Clinical system unusable until database restored from backup. If backup is stale or missing, recent patient data may be lost permanently.


Hazard type

  • WrongPatientContext
  • DataLoss

Harm

Recent patient data lost including clinical notes, medication changes, lab results. Patient receives incorrect treatment due to missing clinical information. Potential for serious harm if critical information (new allergies, medication contraindications) documented in lost data.


Existing controls

None identified during initial analysis.


Assignment

Clinical Safety Officer


Labelling

TBC (awaiting scoring)


Project

Clinical Risk Management


Hazard controls

Design controls (manufacturer)

  • Add pre-migration backup check to Justfile migrate command: before running alembic upgrade, execute script that verifies database backup exists and is recent (<24 hours old). Script queries backup system API or checks backup file timestamps. If no recent backup found, display error: "No recent backup found. Create backup before running migration: just backup-db" and exit. Require operator to create backup manually before migration.
  • Implement automatic backup before migration: update just migrate command to automatically run just backup-db first. Backup command uses pg_dump to create timestamped backup file: backup_YYYY-MM-DD_HH-MM-SS.sql. Store backup in /backups volume or S3 bucket. Migration only proceeds after backup succeeds.
  • Add migration safety classification: annotate each migration with # SAFETY: NON_DESTRUCTIVE or # SAFETY: DESTRUCTIVE comment.
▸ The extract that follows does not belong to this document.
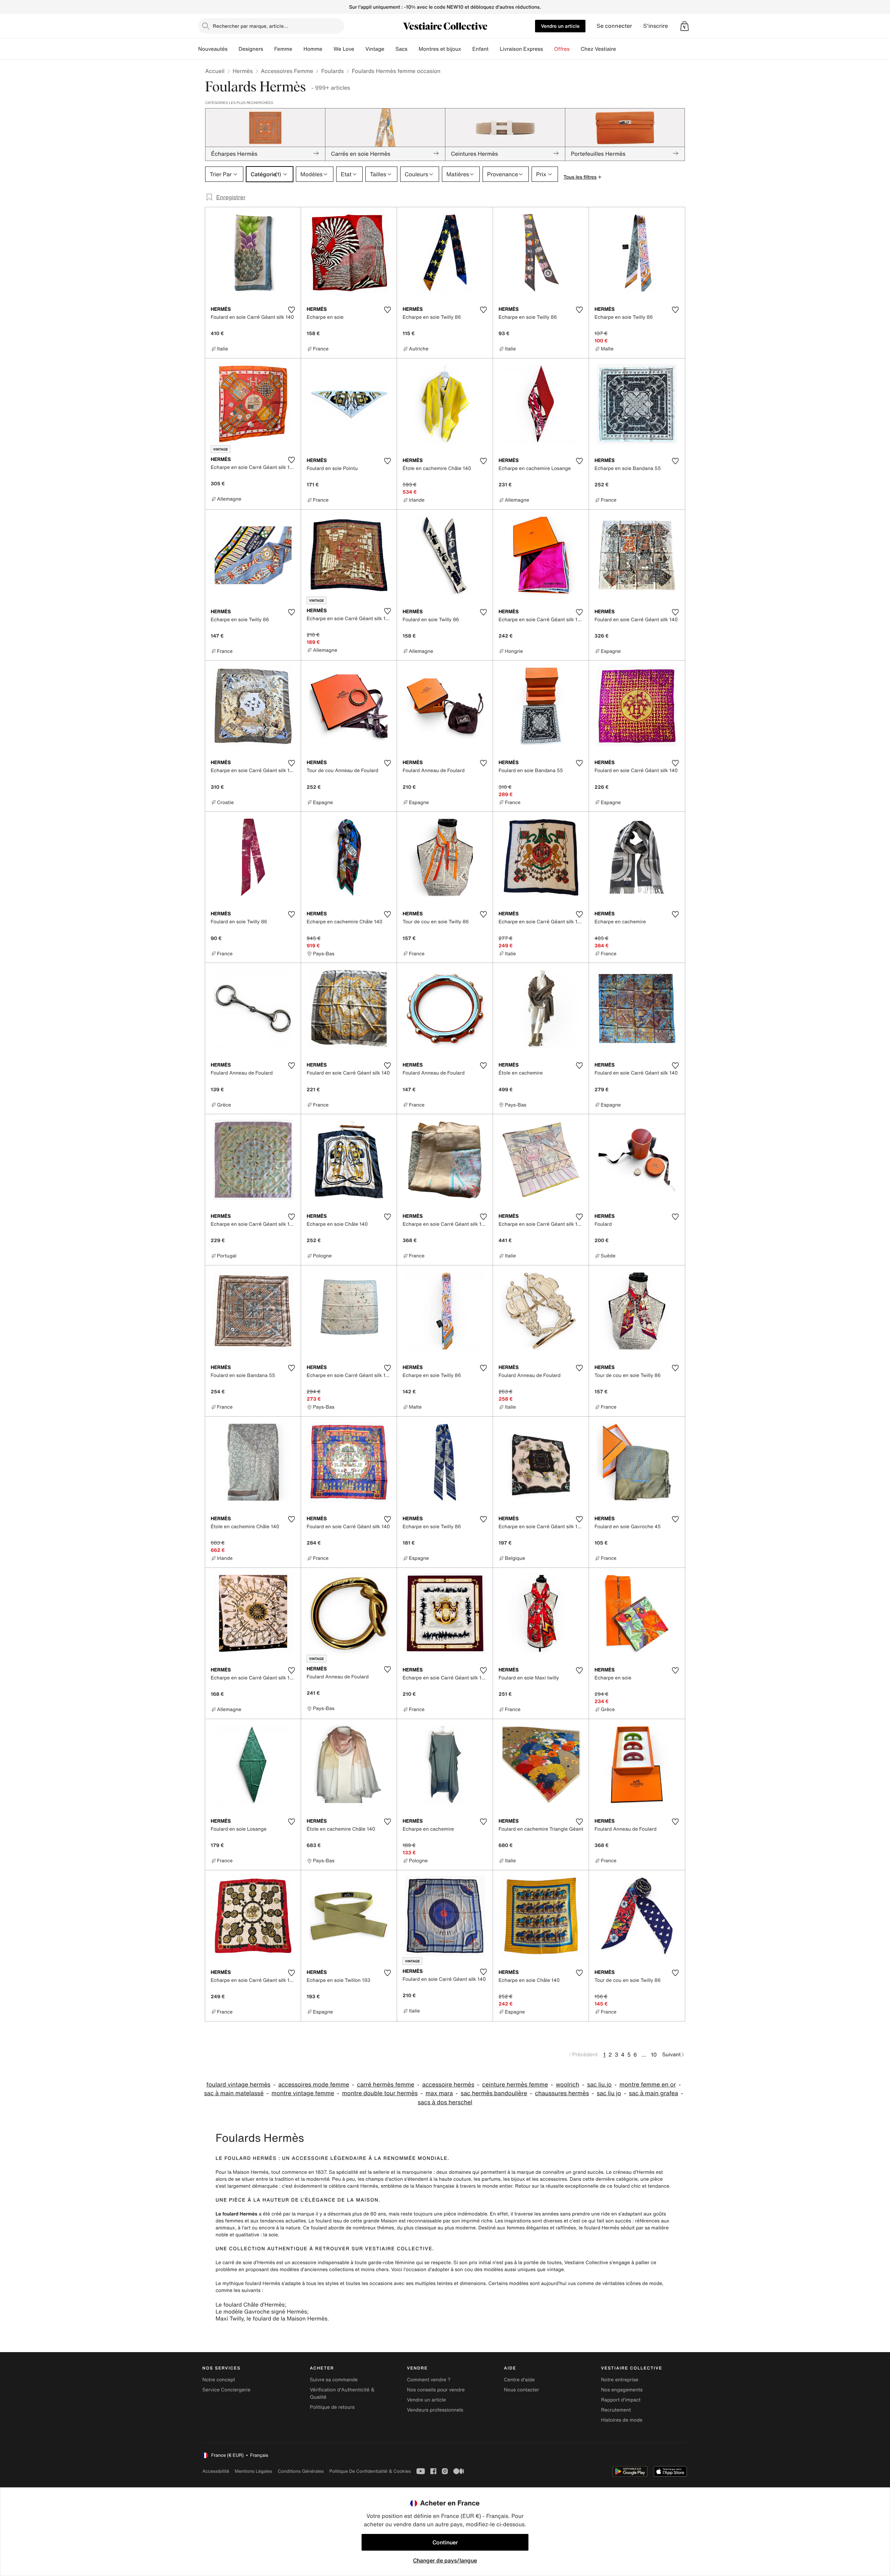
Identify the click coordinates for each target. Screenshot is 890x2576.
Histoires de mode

Destructive migrations (DROP TABLE, DELETE WHERE, etc.) require operator confirmation: "This migration is DESTRUCTIVE. Type 'CONFIRM' to proceed:". Non-destructive migrations (ADD COLUMN, CREATE INDEX) proceed without confirmation.
  • Implement migration transaction wrapping: ensure all migrations wrapped in database transaction (BEGIN; ... COMMIT;). If migration fails, transaction automatically rolled back (database returns to pre-migration state). Add to alembic env.py: with context.begin_transaction() ensures transaction wrapping.
  • Test downgrade functions in CI: add CI test that runs each migration (upgrade), then immediately downgrades (downgrade). Verifies rollback works. CI fails if any downgrade function raises error or leaves database in inconsistent state.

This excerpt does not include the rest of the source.